Ismael intentó hablar con él, pero Pablo quedó mudo durante semanas.
—Pablo, te dije que no te gustaría. A mí tampoco me gusta cuando me llama, aunque últimamente parece que requiere menos de mis servicios —esta última palabra presentaba un tono revelador para ambos niños—. Lleva dos años haciéndome esas cosas, ya ni siquiera me duele, pero cuando salgo de allí me pego dos días vomitando.
—¡Calla! No sigas por favor Ismael, no quiero escuchar nada más. Además a mí no me hace nada de eso.
—Cuanto antes lo asimiles, antes lo olvidarás.
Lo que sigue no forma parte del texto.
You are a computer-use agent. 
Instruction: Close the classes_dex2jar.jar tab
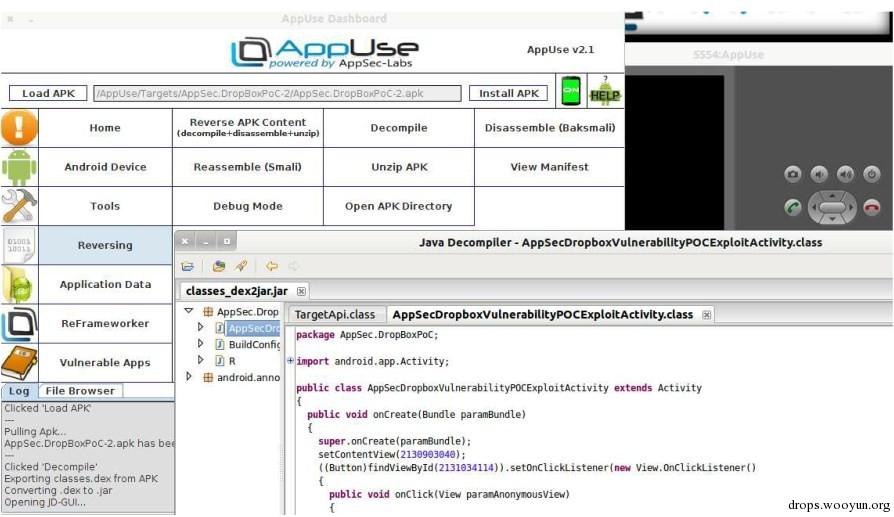pyautogui.click(x=301, y=291)
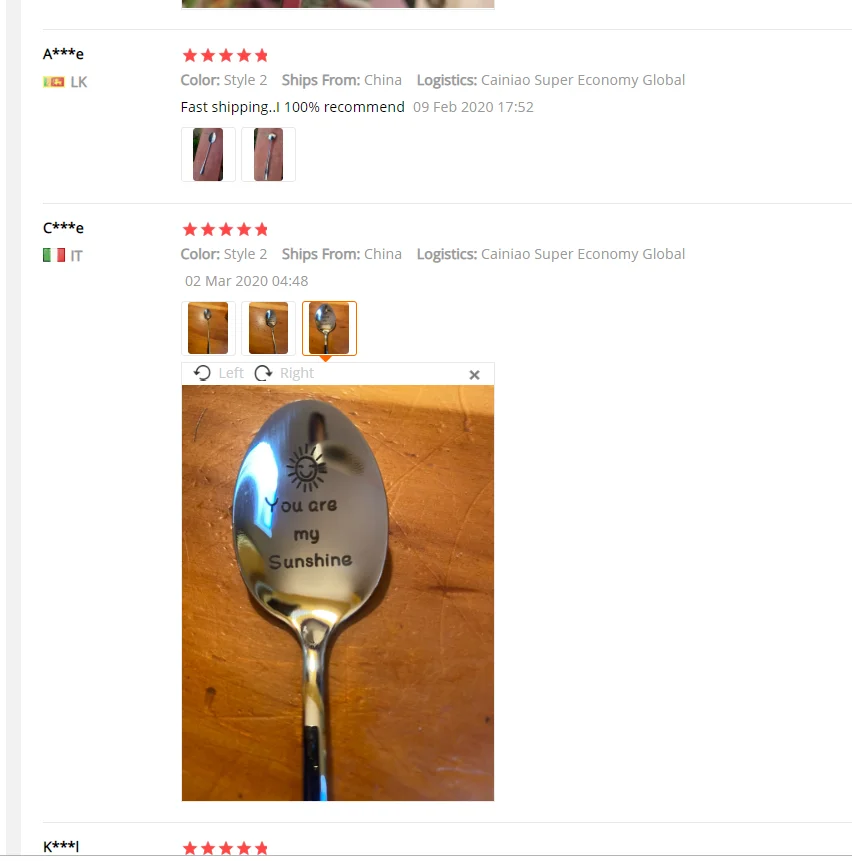Click the 'Left' rotate label
Viewport: 852px width, 861px height.
(x=231, y=373)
Créeme Pablo, yo ya no le odio, me da pena
—A mí asco Ismael, me doy asco yo, y… —no pudo continuar, la rabia se le anudó en el estómago para acabar por cerrarle la garganta—. Juro que me vengaré de él cuando sea mayor, cuando entonces él sea un anciano y nada pueda hacer por defenderse.
—Olvídalo, es mejor. La venganza te hará más daño. Lo sé
—¿Por qué lo sabes todo?
—Por que mi hermano se suicidó hace tres años, dos años después de salir de aquí. La venganza le corroyó la vida… por favor, hazme caso.
Treinta y nueve años es ya una edad para que el olvido llegue, pero Pablo no sabe que significa esa palabra. Deambula por las calles oscuras, con la cara semicubierta por la oscuridad. En su rostro no se define sentimiento alguno, tiene cara de repoker, y la seguridad de llevar todos los ases de la baraja en la manga.
Son muchos años de experiencia. Nada escapa a su mirada escrutadora. Antes gustaba pasear por los alrededores del patio del colegio de los padres escolapios, donde Mosén…
Lejos de llevar a cabo su venganza, entre otros motivos por que Mosén murió antes de que él hubiese podido hacerle nada de unas extrañas fiebres, Pablo se dedica a recoger niños de las calles. Algunos de ellos son golfillos, otros niños huérfanos y abandonados, de esos que están en todas las grandes ciudades pero que nadie conoce.
Muchas son las noches en que ese grito desgarrador se reproduce y esa cara de triunfo se dibuja a altas horas de la madrugada, y cuando eso sucede Pablo mira hacia el cielo y dice:
—Gracias Mosén, por enseñarme la cara del triunfo.